AZ Tools

Conic Gradient Generator

Color

CSS conic gradients are still underused, partly because they're hard to author by hand. This builder gives you a live preview of the gradient applied to ellipse, square, rectangle, or pie shapes, with sliders for the `from` angle and `at` center position. Add or remove color stops, drag positions, and pick colors with the system color picker. Five presets — rainbow, sunset, monochrome, checkerboard, and a 3-segment ring chart — get you started. Output is plain CSS you can drop into any stylesheet; works in all modern browsers (Chromium 69+, Firefox 83+, Safari 12.1+).

Preset:
Color stops
0.0%
25.0%
50.0%
75.0%
100.0%
CSS
background: conic-gradient(#ef4444 0%, #f59e0b 25%, #10b981 50%, #3b82f6 75%, #a855f7 100%);

Works in all modern browsers (Chromium 69+, Firefox 83+, Safari 12.1+). All values are degrees and percent.

How to use

  1. Pick a preset or start from the default rainbow. The preview updates as you tweak.
  2. Slide the `from` angle to rotate the whole gradient. Move the center sliders to off-center the conic apex.
  3. Add stops where you want hard transitions (two stops at the same position make a sharp edge — useful for pie charts).

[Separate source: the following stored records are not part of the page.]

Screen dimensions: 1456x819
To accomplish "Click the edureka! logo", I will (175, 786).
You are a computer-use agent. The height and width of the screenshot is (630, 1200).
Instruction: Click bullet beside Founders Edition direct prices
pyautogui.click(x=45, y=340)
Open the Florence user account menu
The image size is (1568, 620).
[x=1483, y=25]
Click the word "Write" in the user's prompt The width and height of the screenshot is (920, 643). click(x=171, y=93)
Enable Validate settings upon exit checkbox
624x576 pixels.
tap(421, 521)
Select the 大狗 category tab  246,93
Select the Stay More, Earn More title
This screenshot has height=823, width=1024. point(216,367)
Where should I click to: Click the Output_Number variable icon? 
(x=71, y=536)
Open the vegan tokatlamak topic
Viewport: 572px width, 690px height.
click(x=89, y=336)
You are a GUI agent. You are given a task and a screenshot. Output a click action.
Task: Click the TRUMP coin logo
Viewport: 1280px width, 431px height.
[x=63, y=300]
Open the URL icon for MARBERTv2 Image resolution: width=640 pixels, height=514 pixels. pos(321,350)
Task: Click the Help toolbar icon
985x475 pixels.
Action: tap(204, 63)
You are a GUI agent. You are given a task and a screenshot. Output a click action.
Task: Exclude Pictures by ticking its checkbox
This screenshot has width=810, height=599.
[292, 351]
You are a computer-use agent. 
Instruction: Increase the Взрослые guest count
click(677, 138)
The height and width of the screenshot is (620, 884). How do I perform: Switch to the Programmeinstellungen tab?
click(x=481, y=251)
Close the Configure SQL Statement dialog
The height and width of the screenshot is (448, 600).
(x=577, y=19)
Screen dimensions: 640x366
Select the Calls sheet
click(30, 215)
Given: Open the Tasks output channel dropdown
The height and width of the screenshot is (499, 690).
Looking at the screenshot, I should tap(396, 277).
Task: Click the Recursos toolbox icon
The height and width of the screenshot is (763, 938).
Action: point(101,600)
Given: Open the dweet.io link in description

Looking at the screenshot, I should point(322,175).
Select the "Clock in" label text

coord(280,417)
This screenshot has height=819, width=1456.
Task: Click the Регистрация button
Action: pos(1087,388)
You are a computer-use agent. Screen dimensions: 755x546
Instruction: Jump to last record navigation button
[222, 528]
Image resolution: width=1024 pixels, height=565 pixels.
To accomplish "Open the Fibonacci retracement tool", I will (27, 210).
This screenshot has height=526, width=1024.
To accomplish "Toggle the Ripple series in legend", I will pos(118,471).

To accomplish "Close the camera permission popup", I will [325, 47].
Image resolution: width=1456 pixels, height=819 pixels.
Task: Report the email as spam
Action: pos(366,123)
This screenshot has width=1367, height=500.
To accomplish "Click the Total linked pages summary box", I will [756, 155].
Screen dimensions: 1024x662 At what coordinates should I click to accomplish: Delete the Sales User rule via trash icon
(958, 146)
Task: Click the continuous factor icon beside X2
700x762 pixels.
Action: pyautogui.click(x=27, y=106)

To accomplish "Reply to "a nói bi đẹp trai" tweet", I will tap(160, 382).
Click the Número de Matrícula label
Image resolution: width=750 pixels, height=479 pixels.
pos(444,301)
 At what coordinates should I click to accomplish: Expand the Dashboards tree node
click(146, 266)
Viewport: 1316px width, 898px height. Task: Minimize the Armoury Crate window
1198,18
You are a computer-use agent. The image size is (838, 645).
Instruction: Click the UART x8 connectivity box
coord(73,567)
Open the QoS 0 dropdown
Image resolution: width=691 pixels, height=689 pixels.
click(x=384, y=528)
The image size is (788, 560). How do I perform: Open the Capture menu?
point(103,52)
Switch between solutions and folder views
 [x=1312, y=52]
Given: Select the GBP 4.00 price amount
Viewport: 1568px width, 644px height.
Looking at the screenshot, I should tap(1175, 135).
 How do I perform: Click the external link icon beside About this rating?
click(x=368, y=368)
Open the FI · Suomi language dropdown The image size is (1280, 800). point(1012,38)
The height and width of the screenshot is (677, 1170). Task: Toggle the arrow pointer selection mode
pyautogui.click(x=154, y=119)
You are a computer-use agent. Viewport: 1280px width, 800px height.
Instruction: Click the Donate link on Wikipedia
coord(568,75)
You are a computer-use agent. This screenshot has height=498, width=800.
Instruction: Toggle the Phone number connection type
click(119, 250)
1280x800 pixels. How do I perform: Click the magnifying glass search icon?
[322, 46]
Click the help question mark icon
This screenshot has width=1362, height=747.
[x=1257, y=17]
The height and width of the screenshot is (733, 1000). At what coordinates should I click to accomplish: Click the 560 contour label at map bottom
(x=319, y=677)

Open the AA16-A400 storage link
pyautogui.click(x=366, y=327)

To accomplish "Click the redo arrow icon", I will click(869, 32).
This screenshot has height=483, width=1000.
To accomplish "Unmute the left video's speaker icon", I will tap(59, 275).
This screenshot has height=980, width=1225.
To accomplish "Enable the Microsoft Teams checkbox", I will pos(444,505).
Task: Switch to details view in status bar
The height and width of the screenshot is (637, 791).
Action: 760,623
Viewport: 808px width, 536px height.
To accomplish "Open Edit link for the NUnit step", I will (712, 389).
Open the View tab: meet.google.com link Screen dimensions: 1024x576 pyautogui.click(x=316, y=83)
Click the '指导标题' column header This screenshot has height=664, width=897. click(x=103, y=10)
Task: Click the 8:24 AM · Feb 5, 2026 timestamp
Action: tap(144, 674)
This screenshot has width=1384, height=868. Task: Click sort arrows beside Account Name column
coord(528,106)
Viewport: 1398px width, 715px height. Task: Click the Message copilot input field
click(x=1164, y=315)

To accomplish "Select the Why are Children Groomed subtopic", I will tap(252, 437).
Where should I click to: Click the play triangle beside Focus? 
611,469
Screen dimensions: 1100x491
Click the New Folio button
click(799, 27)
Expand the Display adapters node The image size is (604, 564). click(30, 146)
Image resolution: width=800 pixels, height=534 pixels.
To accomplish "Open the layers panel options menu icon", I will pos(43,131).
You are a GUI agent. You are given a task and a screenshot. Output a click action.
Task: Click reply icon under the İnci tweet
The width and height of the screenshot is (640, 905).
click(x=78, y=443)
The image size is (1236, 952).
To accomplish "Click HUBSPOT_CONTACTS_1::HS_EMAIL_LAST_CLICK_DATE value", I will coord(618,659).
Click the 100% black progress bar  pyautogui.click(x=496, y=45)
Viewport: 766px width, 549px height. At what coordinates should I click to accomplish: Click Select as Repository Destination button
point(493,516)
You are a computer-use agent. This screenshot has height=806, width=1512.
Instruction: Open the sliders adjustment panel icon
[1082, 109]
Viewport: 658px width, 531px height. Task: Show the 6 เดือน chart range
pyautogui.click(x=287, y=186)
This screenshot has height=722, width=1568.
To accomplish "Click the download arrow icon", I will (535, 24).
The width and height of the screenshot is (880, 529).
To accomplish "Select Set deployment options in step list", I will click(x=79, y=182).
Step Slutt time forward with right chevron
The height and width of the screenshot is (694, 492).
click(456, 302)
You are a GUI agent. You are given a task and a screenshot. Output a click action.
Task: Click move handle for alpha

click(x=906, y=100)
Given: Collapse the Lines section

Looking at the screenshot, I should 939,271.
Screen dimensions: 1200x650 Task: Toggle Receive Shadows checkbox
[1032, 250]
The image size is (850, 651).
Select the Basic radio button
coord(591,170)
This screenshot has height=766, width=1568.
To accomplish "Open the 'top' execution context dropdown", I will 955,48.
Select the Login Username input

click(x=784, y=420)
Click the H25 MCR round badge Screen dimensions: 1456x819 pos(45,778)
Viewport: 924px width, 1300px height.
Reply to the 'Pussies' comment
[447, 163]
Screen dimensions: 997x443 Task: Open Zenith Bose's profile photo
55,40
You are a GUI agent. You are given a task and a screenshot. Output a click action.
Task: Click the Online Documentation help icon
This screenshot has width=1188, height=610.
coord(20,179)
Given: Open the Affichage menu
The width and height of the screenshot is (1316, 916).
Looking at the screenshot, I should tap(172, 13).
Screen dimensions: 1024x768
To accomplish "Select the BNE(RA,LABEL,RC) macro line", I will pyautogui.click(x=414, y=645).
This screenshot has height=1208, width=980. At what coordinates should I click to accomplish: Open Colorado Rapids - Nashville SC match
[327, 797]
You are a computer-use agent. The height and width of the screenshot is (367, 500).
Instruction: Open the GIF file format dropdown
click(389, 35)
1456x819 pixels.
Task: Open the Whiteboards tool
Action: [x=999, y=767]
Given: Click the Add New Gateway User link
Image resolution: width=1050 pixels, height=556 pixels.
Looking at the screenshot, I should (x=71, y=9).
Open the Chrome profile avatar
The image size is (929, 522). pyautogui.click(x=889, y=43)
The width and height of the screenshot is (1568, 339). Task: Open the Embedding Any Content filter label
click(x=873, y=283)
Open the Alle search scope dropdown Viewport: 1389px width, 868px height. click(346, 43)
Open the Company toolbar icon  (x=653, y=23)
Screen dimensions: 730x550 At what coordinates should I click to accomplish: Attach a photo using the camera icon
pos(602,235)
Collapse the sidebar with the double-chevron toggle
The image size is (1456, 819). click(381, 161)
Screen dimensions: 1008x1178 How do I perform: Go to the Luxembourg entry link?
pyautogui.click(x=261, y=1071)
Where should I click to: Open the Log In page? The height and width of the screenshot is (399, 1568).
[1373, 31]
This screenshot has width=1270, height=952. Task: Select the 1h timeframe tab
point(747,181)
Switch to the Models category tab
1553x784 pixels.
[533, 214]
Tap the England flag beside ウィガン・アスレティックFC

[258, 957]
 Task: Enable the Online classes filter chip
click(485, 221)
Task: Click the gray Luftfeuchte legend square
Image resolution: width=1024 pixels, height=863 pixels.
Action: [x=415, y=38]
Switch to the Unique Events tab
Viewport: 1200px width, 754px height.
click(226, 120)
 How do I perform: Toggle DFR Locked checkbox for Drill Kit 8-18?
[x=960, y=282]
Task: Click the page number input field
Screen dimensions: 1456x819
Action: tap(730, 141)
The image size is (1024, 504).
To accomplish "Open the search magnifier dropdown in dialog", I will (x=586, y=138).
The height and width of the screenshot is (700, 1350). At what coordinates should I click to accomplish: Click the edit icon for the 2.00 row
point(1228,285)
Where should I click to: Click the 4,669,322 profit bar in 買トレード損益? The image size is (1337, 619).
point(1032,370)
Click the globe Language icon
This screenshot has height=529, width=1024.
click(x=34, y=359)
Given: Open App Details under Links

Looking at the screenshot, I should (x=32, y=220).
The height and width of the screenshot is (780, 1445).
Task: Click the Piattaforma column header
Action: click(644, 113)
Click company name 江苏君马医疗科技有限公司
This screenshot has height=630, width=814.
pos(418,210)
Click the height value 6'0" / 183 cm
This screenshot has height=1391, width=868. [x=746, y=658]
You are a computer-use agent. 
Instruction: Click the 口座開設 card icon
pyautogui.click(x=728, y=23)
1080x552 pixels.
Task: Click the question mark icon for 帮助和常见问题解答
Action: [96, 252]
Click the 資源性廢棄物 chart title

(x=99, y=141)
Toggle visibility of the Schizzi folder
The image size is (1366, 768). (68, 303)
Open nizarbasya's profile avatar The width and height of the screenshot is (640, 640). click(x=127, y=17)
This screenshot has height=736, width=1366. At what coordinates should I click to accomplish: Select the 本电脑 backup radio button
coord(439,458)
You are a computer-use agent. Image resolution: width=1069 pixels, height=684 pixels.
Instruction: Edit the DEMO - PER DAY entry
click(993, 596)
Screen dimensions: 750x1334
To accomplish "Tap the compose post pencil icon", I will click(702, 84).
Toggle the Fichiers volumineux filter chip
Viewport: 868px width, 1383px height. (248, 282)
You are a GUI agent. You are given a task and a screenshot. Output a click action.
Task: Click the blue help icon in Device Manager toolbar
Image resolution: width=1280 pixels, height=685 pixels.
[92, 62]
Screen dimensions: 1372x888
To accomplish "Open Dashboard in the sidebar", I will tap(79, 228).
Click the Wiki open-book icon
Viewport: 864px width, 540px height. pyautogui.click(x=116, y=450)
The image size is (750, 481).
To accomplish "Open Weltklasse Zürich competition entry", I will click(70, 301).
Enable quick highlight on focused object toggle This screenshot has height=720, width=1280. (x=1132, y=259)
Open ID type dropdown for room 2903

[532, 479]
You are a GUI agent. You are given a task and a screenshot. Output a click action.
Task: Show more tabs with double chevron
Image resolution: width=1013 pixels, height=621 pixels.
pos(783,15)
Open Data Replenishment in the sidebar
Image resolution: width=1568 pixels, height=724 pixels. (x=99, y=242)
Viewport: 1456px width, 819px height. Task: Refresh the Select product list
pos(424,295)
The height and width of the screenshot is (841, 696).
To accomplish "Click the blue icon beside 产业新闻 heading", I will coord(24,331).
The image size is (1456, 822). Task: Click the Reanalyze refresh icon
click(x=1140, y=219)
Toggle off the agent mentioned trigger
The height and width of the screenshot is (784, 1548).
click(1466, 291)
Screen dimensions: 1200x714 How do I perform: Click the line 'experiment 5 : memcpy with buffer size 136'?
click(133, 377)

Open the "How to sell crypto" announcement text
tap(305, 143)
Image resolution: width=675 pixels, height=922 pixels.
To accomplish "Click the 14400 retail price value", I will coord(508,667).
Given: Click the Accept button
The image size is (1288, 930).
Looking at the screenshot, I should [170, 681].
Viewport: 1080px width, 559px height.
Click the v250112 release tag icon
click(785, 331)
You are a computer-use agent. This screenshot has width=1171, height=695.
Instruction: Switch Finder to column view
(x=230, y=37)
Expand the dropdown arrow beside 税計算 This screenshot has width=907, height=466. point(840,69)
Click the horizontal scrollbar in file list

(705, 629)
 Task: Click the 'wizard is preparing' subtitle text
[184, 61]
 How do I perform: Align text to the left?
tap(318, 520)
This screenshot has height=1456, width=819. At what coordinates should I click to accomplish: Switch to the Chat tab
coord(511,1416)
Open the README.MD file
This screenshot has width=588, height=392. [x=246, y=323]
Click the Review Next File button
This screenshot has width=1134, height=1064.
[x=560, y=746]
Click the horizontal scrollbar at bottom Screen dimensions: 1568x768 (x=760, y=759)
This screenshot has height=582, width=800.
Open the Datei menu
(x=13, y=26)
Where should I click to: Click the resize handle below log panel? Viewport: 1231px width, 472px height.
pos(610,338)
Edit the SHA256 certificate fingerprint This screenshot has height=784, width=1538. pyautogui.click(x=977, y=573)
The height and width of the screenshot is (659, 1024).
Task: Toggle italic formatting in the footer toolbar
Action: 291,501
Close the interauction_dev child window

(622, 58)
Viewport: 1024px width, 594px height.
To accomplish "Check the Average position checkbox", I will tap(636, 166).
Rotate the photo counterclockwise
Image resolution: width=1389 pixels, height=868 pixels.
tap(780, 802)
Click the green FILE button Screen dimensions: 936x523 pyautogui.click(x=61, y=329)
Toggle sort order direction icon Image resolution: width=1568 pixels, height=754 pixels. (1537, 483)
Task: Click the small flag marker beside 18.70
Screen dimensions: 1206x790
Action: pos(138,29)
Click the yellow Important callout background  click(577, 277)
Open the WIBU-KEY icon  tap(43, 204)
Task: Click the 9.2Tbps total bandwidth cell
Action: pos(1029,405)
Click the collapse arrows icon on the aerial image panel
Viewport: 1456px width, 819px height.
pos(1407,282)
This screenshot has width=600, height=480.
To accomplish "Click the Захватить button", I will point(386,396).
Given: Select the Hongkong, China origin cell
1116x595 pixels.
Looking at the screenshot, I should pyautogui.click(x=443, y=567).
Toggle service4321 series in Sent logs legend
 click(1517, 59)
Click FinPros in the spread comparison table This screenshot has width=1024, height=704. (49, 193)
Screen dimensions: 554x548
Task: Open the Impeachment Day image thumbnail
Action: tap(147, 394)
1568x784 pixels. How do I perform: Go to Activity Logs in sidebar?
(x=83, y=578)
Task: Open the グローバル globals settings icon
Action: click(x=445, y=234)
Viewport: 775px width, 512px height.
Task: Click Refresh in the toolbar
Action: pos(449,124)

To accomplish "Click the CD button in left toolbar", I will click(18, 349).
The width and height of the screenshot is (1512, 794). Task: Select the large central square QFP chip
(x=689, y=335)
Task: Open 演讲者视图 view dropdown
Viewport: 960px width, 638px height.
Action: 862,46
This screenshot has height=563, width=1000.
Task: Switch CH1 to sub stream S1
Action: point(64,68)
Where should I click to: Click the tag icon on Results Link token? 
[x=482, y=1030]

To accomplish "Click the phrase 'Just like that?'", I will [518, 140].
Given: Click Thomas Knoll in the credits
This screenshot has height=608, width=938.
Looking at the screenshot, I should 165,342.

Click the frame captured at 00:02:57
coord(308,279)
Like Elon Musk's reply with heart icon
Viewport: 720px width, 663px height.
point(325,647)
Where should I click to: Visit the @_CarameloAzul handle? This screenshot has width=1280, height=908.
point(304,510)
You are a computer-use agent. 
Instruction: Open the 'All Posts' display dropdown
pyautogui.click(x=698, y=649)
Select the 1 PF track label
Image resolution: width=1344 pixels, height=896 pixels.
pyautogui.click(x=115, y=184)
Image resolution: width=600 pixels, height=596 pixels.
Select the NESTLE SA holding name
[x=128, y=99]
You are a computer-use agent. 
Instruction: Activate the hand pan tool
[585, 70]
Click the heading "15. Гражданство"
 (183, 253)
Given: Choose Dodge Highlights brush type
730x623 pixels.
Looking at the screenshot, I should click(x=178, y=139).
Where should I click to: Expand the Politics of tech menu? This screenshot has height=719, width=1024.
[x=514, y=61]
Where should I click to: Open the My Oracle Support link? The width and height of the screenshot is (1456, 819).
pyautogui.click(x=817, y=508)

Frequently asked questions

How is conic different from linear/radial?
Linear interpolates along a straight line; radial along a circle outward from a point; conic interpolates around a circle (like a clock face). Conic is what you reach for when the gradient should sweep around an axis — pie/donut charts, color wheels, checkered patterns, loading spinners.
Why two stops at the same position?
It creates a hard edge instead of a smooth transition. `red 0% 25%, blue 25% 50%` means 'red from 0 to 25%, then immediately blue from 25 to 50%' — perfect for pie chart segments or sharp checkerboard patterns. Without overlap, you'd get a smooth blend.